TASK OBJECTIVE: In the account of the troublesome Volkswagen below, rename "Paddy" as "Bessie" and write out the passage from "And you know" to "from a movie." with that change.

And you know what Volkswagen? I'm not going to blame Paddy for all the shit I've been through, because she's really just a pawn in your sick, twisted game of doling out adorable cars with faulty parts.

You are One. Sick. Puppy. You know that?

It started almost immediately. I got Paddy in 2002, the summer before my last year of college, and I was beyond stoked. For one thing, she had air conditioning, which is pretty necessary in D.C. in the summer time, but I wouldn't have known that since my previous car (Oh Joanie, you reliable little blueberry....) did not. Over the summer, a mere month after I got the car, my neighbor mentioned that the taillight was out. Weird. So I took it to the dealership and they gave me a new one. Not two days later, a cop pulled me over on my way home from a movie.

"Ma'am, did you know your taillight was out?" Right. So I took it back, but they told me that the taillight was working. Then the next night it wasn't working again, so I took it back, but it was. You can imagine, that this elaborate dance became a little frustrating. Finally, there was a recall. There was something wrong with a piece that connected some wires to the bulb, so sometimes the taillight would work and sometimes it wouldn't.

During fall break that same year, I was tooling around town when Paddy started to convulse. I shrieked and gave her a little pat on the dash, thinking that would calm her down, but instead a big red light in the shape of an engine lit up next to my speedometer. I had to leave Paddy at home because the dealer couldn't check her out for a week, so I took the 16-year-old Honda Accord with the pop-up lights back down to school with me.

After the engine coil was fixed, I was able to swap out Joanie for Paddy around Thanksgiving time. A month later, during WINTER, I rolled down my window to check the mailbox when I noticed a strange noise. Rather than a silent retreat into my car door, my window seemed to fall with a thud and a crunch. I gasped and tried to put the window back up, but there was no window to be seen. Instead, when I pushed the button to put my window up, a noise came from my door that sounded like someone had just dropped a handful of glass shards into a blender. It was sickening. The dealer fixed my window the next weekend. A month later, the other window did the same thing, of course. The dealer fixed that one too.

Then other, small things started to fall apart. The dial that controls the height of the seat kept popping off. The piece that holds the floor mat in place disappeared. The car key began falling apart. In early 2004, I managed to experience a little deja vu when my car began to tremble and the engine light came on again. The dealer hadn't fixed ALL of the coils apparently. A few months later, when I was driving around in a torrential downpour, I noticed that water began to sporadically gush out from the ceiling onto my head. That one turned out to be related to the drains from the sunroof.

After I moved to California a few months ago, the engine light came on again. Another $700 down the drain. And just after I spent $600 to put new tires on my car, another old friend came back to visit: the faulty sunroof. I first noticed this when I got into my car to find condensation on the inside of the windshield accompanied by the unmistakable smell of mildew. I looked up to see that my ceiling was drenched above the back seat on the driver's side. I took it to the shop today and it will cost $800 to fix it.

GIVEN INFORMATION:

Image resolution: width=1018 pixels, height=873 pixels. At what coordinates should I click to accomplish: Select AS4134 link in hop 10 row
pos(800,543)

TASK SOLUTION:
And you know what Volkswagen? I'm not going to blame Bessie for all the shit I've been through, because she's really just a pawn in your sick, twisted game of doling out adorable cars with faulty parts.

You are One. Sick. Puppy. You know that?

It started almost immediately. I got Bessie in 2002, the summer before my last year of college, and I was beyond stoked. For one thing, she had air conditioning, which is pretty necessary in D.C. in the summer time, but I wouldn't have known that since my previous car (Oh Joanie, you reliable little blueberry....) did not. Over the summer, a mere month after I got the car, my neighbor mentioned that the taillight was out. Weird. So I took it to the dealership and they gave me a new one. Not two days later, a cop pulled me over on my way home from a movie.